CO2 reduction becomes only slightly more difficult to achieve under significantly higher economic growth. Higher economic growth brings more opportunities for innovation and investment leading to improvements in both energy and carbon intensity. In a similar manner, low economic growth entails lower economic activity but fewer investments in low carbon and energy efficient technologies. There is thus only limited further emission reductions brought about by considerably lower GDP levels. RES shares in gross final energy consumption are pretty robust with respect to GDP levels with variation spanning just 1 percentage point in 2050. Import dependency is also unaffected by such significant changes in GDP levels. Policy relevant indicators regarding competitiveness are pretty much unaffected by economic growth; while ETS prices differ to some extent, the effects on electricity prices are marginal.

Energy prices

Two energy price sensitivities were modelled – a High energy price case with the world oil price 28% higher in 2050 and a Low energy price case with the world oil price 34% below the Reference scenario in 2050. In the low price case, fossil fuel import prices remain broadly at the 2010 level; coal prices are stable, oil has a small peak around 2030, whereas gas prices remain weak over the next few years but recover to the 2010 level in the long run.[43]

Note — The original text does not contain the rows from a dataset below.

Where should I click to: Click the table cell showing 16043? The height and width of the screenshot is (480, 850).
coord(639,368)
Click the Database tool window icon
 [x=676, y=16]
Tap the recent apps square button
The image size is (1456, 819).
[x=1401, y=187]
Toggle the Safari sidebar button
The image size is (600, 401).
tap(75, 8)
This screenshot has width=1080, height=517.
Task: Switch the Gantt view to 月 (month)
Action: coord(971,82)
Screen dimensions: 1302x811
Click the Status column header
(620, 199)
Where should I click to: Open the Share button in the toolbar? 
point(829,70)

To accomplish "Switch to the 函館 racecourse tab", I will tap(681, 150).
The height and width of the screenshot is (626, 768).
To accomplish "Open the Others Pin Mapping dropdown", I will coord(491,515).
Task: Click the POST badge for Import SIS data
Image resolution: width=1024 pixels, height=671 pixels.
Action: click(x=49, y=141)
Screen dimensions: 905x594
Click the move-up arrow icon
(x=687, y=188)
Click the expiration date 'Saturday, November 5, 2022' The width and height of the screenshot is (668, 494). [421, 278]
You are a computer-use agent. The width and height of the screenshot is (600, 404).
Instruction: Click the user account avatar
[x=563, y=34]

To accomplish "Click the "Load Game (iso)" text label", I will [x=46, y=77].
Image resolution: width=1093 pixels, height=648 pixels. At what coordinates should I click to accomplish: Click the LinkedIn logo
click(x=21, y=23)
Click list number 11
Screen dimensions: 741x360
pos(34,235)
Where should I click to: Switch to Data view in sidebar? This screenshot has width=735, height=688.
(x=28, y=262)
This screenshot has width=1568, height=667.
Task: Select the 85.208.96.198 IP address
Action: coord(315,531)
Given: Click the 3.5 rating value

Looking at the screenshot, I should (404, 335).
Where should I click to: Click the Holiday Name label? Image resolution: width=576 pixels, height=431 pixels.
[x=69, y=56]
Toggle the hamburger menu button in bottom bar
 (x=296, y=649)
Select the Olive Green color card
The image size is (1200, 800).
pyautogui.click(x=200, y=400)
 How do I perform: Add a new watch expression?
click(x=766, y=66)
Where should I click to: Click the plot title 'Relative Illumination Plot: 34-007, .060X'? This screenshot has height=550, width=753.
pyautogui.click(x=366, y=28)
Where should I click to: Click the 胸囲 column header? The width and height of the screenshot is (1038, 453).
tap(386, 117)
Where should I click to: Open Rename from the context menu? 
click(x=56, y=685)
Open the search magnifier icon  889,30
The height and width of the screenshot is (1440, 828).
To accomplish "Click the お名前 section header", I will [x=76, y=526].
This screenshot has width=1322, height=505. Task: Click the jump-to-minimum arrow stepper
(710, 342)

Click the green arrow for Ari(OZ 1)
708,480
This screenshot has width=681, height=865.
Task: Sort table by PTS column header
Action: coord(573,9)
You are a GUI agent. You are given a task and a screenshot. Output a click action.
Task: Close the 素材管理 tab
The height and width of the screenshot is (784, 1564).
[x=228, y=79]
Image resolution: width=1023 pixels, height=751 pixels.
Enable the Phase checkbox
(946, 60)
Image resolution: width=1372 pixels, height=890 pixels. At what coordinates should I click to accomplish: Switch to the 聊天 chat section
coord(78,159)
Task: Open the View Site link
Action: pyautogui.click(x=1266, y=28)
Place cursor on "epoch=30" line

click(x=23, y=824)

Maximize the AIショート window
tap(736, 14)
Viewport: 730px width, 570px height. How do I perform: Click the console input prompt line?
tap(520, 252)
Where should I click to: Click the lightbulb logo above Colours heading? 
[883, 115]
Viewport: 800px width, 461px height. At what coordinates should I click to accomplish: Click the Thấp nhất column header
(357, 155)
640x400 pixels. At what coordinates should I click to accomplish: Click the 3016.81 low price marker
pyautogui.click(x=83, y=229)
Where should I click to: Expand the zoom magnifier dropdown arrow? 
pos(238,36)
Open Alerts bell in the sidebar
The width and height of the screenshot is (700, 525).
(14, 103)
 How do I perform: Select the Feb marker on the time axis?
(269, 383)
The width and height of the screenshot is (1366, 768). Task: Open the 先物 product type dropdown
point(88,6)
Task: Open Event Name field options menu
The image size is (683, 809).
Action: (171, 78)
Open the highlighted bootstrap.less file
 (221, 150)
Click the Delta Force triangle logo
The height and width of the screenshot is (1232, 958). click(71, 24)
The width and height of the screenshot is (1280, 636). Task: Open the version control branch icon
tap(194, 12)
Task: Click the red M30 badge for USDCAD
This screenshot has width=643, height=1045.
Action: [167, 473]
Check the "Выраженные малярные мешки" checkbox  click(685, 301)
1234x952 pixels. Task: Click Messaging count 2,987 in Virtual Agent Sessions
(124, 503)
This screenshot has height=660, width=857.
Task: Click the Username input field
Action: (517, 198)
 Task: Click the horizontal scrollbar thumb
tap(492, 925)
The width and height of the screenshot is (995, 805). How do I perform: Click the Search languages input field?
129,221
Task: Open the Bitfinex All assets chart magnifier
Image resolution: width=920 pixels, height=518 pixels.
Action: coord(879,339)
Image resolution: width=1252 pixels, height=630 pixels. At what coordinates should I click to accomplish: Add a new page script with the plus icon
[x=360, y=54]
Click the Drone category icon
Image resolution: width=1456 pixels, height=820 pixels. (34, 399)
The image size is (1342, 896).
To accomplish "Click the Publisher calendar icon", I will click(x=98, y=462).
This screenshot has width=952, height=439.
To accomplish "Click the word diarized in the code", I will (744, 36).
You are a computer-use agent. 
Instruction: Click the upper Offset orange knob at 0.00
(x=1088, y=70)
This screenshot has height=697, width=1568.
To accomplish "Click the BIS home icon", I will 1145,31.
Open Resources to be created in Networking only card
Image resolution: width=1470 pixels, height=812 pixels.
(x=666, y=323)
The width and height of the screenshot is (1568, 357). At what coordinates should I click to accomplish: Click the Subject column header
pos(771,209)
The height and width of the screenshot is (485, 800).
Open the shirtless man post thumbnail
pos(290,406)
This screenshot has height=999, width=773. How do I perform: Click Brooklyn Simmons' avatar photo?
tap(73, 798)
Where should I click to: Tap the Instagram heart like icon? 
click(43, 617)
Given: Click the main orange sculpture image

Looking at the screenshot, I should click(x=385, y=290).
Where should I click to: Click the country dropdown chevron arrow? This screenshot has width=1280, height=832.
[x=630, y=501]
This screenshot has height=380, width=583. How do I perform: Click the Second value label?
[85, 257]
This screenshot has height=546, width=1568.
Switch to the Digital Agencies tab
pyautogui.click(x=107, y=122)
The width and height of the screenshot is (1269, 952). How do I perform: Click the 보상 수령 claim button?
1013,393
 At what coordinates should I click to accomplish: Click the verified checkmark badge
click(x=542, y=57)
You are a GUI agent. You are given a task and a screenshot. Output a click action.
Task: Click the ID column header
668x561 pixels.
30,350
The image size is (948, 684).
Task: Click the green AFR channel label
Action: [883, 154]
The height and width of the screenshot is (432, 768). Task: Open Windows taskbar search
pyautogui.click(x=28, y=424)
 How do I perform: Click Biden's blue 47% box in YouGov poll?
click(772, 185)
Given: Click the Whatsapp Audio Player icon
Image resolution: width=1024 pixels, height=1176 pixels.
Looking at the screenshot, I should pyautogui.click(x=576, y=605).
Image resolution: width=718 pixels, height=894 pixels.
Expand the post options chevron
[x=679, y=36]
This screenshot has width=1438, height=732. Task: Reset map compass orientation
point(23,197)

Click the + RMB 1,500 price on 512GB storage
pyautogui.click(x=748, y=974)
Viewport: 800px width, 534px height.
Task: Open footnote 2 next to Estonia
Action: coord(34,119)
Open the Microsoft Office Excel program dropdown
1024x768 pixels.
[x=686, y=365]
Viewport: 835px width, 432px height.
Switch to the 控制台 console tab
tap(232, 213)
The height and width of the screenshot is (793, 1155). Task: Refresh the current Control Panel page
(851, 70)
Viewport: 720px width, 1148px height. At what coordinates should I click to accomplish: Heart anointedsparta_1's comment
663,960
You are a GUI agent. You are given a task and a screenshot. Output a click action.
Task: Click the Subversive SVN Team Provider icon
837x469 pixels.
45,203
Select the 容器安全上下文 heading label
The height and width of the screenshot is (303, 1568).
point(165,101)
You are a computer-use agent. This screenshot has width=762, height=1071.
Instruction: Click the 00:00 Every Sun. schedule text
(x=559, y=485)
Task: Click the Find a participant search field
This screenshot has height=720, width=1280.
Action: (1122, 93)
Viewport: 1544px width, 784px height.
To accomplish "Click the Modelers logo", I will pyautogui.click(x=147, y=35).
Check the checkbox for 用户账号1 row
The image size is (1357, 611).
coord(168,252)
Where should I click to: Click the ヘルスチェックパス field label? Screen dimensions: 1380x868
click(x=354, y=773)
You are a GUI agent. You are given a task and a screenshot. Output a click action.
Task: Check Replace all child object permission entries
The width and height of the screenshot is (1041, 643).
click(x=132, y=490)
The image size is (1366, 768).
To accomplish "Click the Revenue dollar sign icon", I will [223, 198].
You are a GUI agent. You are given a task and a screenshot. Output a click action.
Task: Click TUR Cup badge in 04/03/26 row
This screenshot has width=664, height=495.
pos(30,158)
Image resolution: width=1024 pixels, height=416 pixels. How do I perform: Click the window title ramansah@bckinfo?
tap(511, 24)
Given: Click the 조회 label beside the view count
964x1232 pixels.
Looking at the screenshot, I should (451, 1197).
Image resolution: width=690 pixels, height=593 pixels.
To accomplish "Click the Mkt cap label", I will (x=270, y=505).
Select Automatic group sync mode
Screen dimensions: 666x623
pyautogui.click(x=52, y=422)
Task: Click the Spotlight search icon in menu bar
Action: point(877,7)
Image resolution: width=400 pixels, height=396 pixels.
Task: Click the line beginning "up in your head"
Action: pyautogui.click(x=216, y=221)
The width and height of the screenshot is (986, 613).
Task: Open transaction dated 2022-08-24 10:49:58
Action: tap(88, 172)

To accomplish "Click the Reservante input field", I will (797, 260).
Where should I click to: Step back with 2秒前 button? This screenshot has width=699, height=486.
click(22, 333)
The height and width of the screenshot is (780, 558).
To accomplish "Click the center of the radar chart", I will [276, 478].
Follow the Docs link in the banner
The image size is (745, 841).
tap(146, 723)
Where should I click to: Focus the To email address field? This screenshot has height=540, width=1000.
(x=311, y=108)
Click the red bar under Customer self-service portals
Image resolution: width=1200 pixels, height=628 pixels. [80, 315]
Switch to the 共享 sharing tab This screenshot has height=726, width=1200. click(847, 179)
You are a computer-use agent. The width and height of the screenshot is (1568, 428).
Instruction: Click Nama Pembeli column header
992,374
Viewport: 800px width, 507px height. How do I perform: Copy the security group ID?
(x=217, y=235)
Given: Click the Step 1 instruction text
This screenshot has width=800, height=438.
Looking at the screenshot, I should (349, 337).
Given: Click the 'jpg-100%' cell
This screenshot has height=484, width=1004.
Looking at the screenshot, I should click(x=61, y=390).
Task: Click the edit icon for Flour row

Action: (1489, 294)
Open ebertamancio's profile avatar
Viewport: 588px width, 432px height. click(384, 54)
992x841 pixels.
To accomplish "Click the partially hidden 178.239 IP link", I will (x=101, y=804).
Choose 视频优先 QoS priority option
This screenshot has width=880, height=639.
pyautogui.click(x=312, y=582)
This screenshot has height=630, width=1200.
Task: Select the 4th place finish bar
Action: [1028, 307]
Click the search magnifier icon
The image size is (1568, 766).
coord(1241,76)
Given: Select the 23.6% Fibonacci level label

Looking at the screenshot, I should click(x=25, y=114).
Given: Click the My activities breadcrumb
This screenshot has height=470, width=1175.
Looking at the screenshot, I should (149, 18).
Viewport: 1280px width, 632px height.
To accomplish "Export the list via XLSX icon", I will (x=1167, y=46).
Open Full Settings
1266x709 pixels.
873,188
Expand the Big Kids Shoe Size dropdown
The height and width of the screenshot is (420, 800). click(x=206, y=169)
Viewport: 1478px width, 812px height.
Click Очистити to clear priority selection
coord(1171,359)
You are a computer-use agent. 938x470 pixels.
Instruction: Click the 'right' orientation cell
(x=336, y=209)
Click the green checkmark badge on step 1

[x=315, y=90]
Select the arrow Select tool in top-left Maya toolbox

High world energy prices reduce CO2 and GHG emissions, while low prices exert the opposite influence. However, there are several other effects via the fuel mix, electricity generation, ETS price adaptations with a given cap and CCS incentives that modify the overall effect. In total, differences in world energy prices exert only a minor influence on total GHG emissions in the EU given the existence of the EU ETS with a decreasing cap that is independent from GDP or world energy price developments.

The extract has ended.